Arts and Entertainment
June 21, 2023
From: Moeller Fine ArtHenry Moore | Natural Forms
Dear Friends,
The human figure provided Henry Moore (1898–1986) with endless inspiration. Depicted standing, reclining, in pairs, or isolated, male and female figures dominate the sculptor’s work and served as the basis for his formal explorations. We are pleased to celebrate this innovative modern artist in our latest viewing room, Henry Moore | Natural Forms, in which we are featuring two fine works: Two Three-Quarter Figures on Base, 1984, and Head, 1984.
Two Three-Quarter Figures on Base exemplifies Moore’s renewed interest in totemic, vertical forms. Here he has perched two figures on a textured base cast from cork (a rare material in the artist’s oeuvre), with the sinuous lines of their bodies resolving into sloping shoulders, delicate waists, and swan-like necks. Through his mastery of bronze, Moore managed to impart a sense of movement to the figures and create a feeling of psychological resonance between them.
As we can see in his gracefully rendered Head, Moore found particular interest in the human head. Although the heads of many of his reclining figures often appear small, even insignificant, especially compared to their monumental bodies, Moore remarked that "for me the head is the most important part of a piece of sculpture...it gives to the rest a scale, it gives to the rest a certain human poise, and meaning."

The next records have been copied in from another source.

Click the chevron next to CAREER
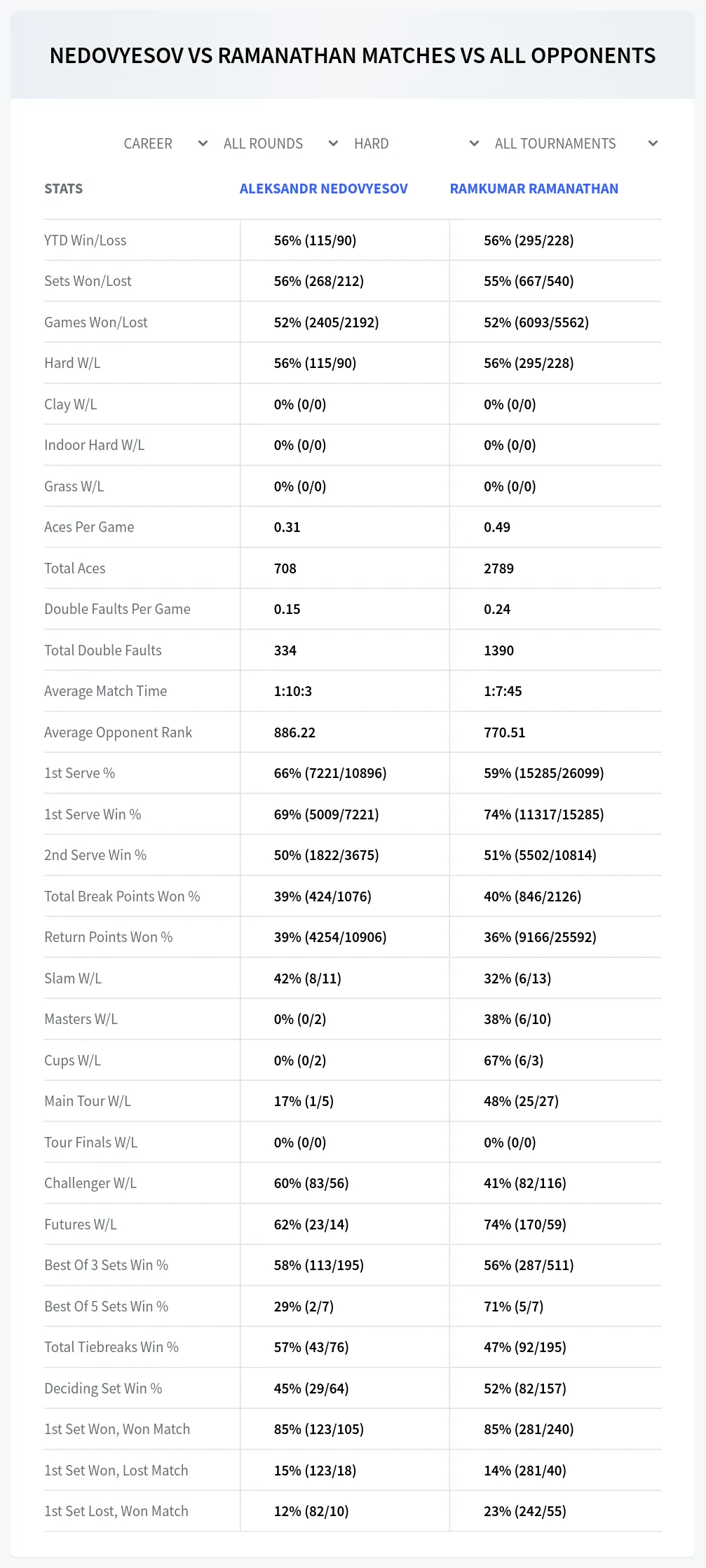Image resolution: width=706 pixels, height=1568 pixels. tap(203, 144)
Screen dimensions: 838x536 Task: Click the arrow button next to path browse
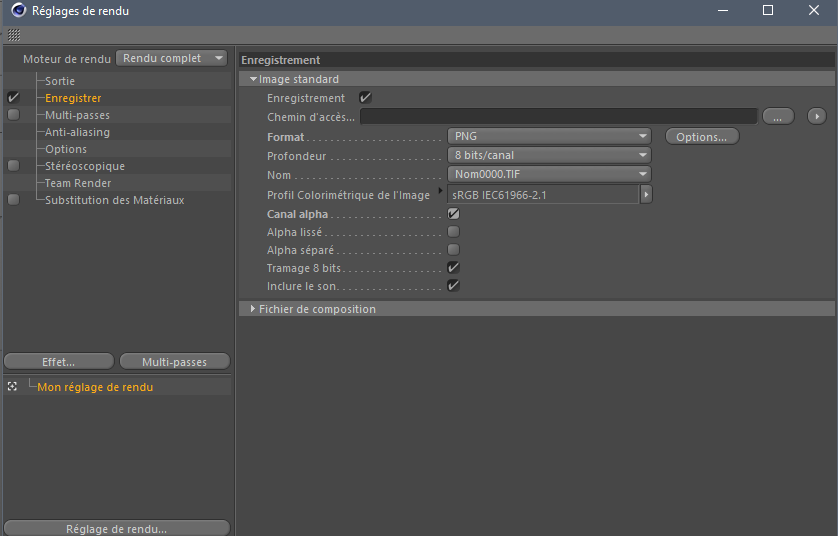coord(816,116)
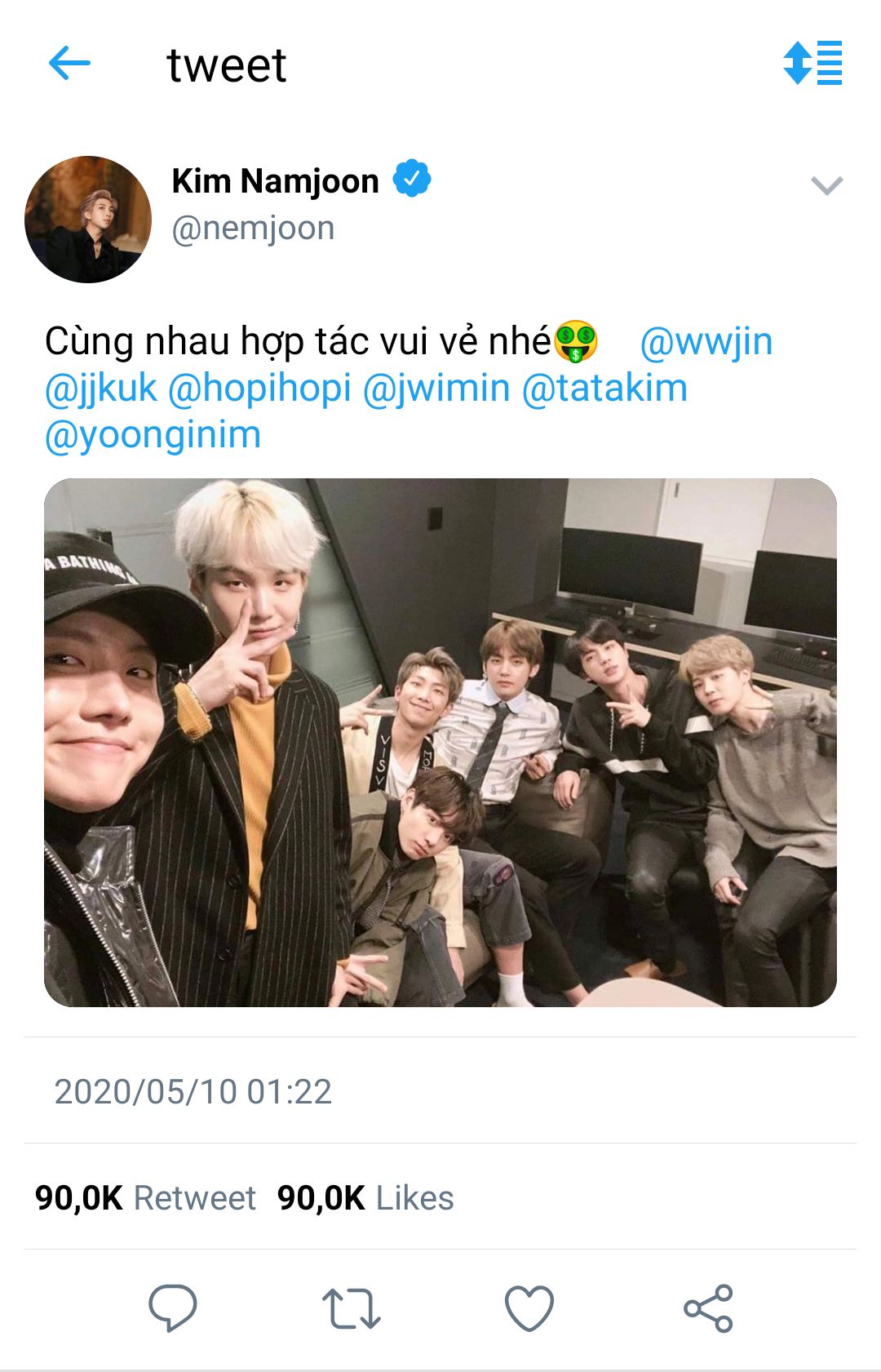View the 90,0K Retweet list

pyautogui.click(x=145, y=1198)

Isolated, radically simplified heads and profiles appear throughout Moore's work. As he once explained: "You don't need to represent the features of a face so as to suggest the human qualities special to a particular person….When you observe a friend in the distance, you don’t recognize him by the color of his eyes…but by the effect made by his figure—the general disposition of his forms, the proportion and set of one mass to another."
The play of smooth, flattened surfaces against textured areas in Head is characteristic of Moore’s late work, while its perfectly symmetrical face contrasting with its varied textures and volumes reflects the sophisticated asymmetry that lay at the heart of his approach to all of his art.